* _CONSIGNE_:
Reportez chaque ligne des enregistrements ci-dessous qui contient le mot « pixels », en tenant compte de la casse.

* _Enregistrements issus d'une collecte de données_:
----

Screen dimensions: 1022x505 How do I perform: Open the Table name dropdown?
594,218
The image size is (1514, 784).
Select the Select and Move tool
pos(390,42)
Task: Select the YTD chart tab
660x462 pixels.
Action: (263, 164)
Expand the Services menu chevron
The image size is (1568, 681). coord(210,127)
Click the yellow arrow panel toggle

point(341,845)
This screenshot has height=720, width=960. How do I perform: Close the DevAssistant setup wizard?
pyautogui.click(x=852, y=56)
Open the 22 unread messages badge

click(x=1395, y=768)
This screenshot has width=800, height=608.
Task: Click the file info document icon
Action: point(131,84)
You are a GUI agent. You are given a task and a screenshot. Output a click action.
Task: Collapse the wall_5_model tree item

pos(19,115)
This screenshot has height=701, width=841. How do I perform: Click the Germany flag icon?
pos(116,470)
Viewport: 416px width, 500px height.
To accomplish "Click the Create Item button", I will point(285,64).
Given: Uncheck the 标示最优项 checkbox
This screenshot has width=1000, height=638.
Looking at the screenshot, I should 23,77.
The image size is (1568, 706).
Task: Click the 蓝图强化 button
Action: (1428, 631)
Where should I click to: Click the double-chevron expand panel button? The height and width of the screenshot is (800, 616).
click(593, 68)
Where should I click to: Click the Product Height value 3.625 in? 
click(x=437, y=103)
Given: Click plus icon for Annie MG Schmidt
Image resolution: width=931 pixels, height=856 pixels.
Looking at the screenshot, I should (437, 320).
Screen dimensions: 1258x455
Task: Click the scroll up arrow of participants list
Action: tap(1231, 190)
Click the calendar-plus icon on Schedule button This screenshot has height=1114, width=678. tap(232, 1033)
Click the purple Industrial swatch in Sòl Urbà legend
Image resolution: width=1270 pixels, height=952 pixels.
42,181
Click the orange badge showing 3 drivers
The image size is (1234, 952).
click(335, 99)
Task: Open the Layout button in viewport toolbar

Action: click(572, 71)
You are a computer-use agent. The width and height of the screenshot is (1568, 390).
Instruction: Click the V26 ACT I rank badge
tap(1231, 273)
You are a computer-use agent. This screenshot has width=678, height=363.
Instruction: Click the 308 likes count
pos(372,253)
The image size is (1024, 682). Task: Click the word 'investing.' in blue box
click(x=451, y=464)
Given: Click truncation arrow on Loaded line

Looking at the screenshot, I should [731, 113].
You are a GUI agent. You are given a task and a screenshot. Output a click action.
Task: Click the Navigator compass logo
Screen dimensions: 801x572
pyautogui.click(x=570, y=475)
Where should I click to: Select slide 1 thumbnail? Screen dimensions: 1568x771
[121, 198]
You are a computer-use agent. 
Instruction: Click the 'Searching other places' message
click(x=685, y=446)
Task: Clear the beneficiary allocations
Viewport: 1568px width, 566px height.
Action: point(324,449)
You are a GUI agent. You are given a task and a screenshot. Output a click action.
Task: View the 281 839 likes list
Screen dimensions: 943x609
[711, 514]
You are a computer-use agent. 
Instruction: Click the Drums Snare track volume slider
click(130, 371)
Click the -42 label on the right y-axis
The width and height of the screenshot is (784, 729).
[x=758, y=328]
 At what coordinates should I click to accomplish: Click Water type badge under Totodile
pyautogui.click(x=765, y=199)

----

* _RÉPONSE ATTENDUE_:
660x462 pixels.
Image resolution: width=931 pixels, height=856 pixels.
Image resolution: width=1270 pixels, height=952 pixels.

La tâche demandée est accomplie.